Still, life happens and all of us eat processed foods from time-to-time. People with diabetes need to watch their sugar intake—and possibly count carbs—so most know to steer clear of processed sweets like cakes, donuts, and cookies. But other foods that are high in fat, calories, sodium and preservatives can also wreak havoc on blood sugar levels.
Next time you go grocery shopping, leave these items off your list:
Deep fried chicken and fish. Fried chicken and fish—either from restaurants or the frozen variety—is made with breading that’s high in fat, salt, and preservatives. Opt for grilled, skinless chicken or fresh fish instead.
Pizza.
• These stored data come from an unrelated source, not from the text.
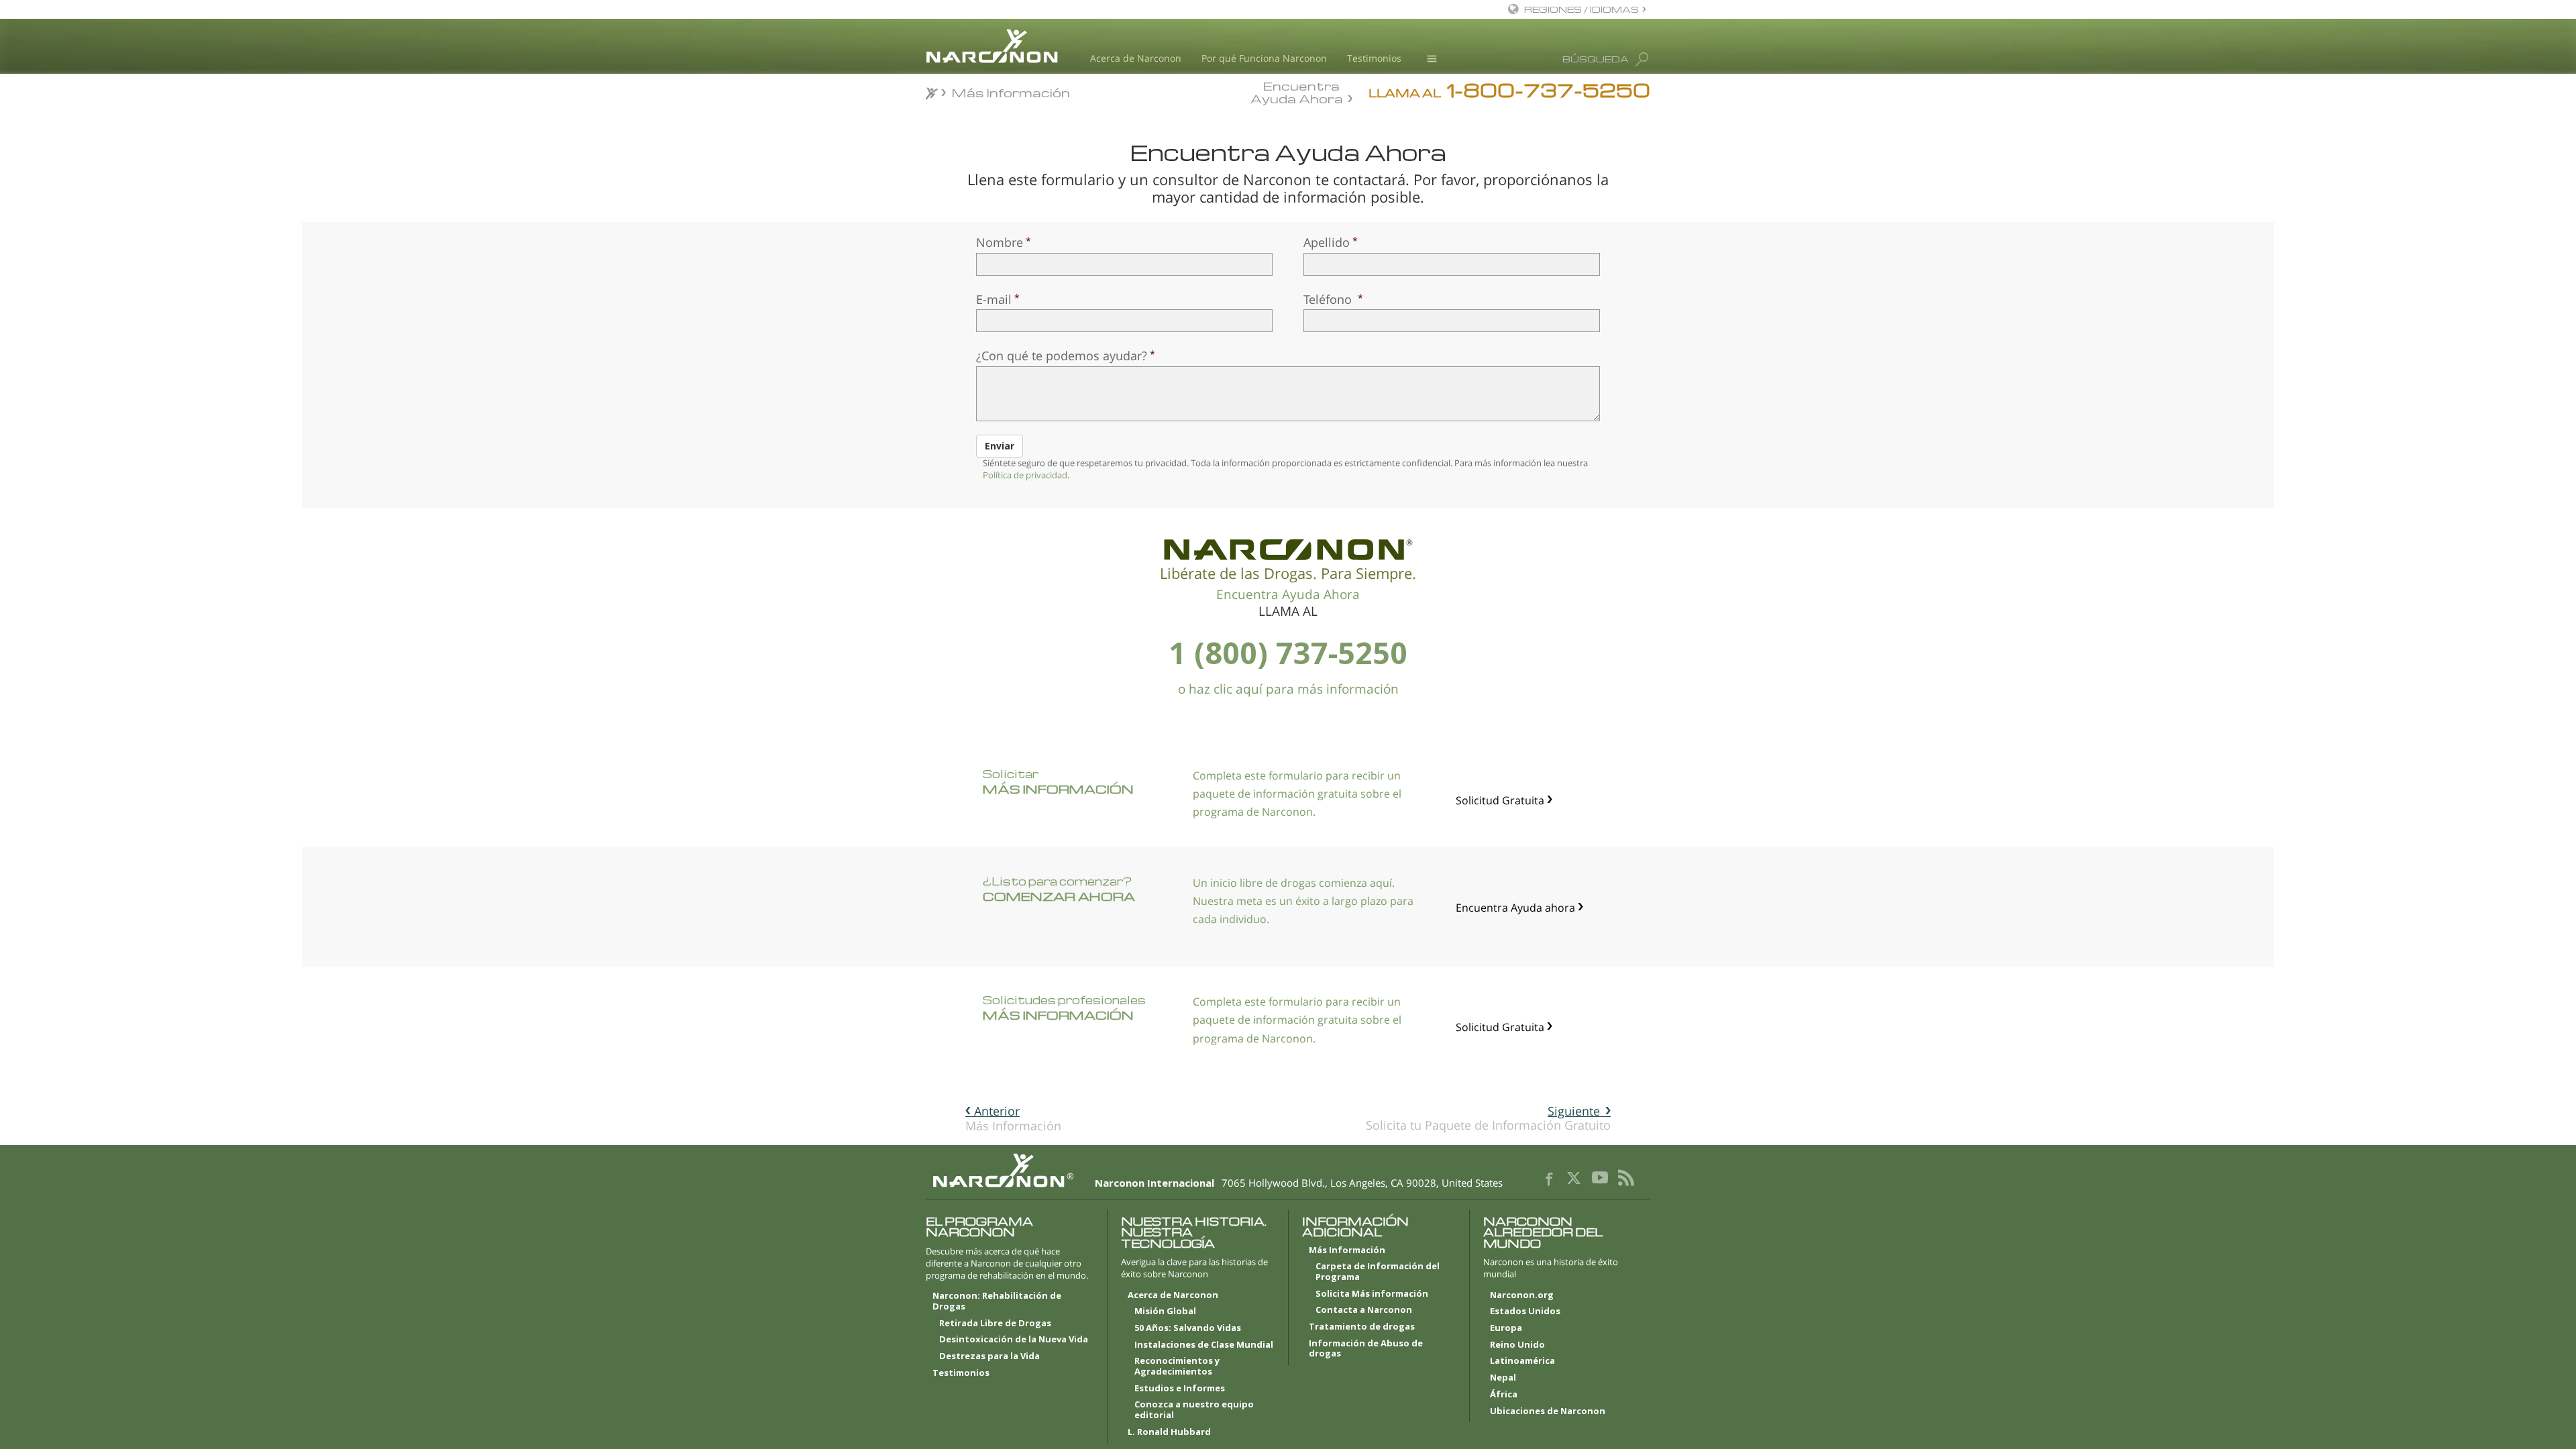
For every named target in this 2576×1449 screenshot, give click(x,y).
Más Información (1013, 1118)
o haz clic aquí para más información (1288, 689)
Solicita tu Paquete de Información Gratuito (1488, 1118)
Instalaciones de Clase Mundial (1203, 1345)
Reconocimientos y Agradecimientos (1177, 1366)
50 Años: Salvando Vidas (1187, 1328)
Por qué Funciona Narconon (1264, 58)
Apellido (1326, 242)
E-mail (994, 299)
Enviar (999, 445)
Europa (1506, 1328)
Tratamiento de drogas (1362, 1327)
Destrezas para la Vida (989, 1356)
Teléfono (1329, 299)
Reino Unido (1517, 1345)
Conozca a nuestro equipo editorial (1194, 1410)
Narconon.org (1522, 1295)
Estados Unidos (1525, 1311)
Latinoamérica (1522, 1361)
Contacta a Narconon (1364, 1310)
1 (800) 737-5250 (1288, 652)
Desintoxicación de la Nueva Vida (1013, 1339)
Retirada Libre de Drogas (995, 1323)
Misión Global (1165, 1311)
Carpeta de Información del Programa (1378, 1272)
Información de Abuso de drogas (1366, 1349)
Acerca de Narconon (1135, 58)
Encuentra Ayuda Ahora (1296, 91)
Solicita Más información (1372, 1294)
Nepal (1503, 1378)
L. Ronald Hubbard (1169, 1432)
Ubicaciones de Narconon (1547, 1411)
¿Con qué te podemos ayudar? (1061, 355)
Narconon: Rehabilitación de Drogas (996, 1301)
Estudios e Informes (1179, 1388)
Take-out and frozen pizza tends to be high in calories and sodium. In addition, many people with diabetes say their blood sugar skyrockets after eating pizza. If you can't resist this American diet staple, order thin crust, ask for light cheese and sauce, and top your pizza with veggies only.
French fries. Greasy fries are high in calories and salt, which can make managing your weight and blood pressure tricky. Not all fries are nutritional zeroes though. Bake your own “fries” by chopping up a sweet potato and coating it with olive oil and spices.
Processed meats. Lunch meats, bacon, hot dogs, and sausage may seem like safe choices since they don't contain sugar, but they're loaded with salt and preservatives. Plus, studies show that eating these meats is linked with type 2 diabetes. Make a sandwich using leftover fresh meat instead.
Chips. Potato, tortilla, and corn chips all pack a lot of calories, salt, and fat without any nutrients. One serving of the baked type usually isn't a diet-breaker, but most of us can’t stop at just one serving. When you crave something crunchy, reach for raw vegetables—like carrots, celery, and pepper strips—and pair with a low-fat, low-sugar dip.
Canned fruits. Just because it’s fruit doesn't mean it’s a good choice. Canned fruits are often swimming in sugary syrup. Read nutrition labels closely and choose fruits canned in their own juice or buy fresh fruit.
Juice. Juice may seem like a healthier alternative to soda, but it’s not. Many juices contain just as much, if not more, sugar than soda. If you can't resist the beverage, select 100 percent fruit or vegetable juice, pour a half serving, and dilute it with water.
Condiments and sauces. Ketchup, barbeque sauce, teriyaki sauce, jam, and other dressings and sauces are usually laden with high fructose corn syrup. Some research says that high fructose corn syrup is worse for your waistline and blood sugar levels than table sugar. Read ingredient lists and avoid any condiments or sauces made with this offender.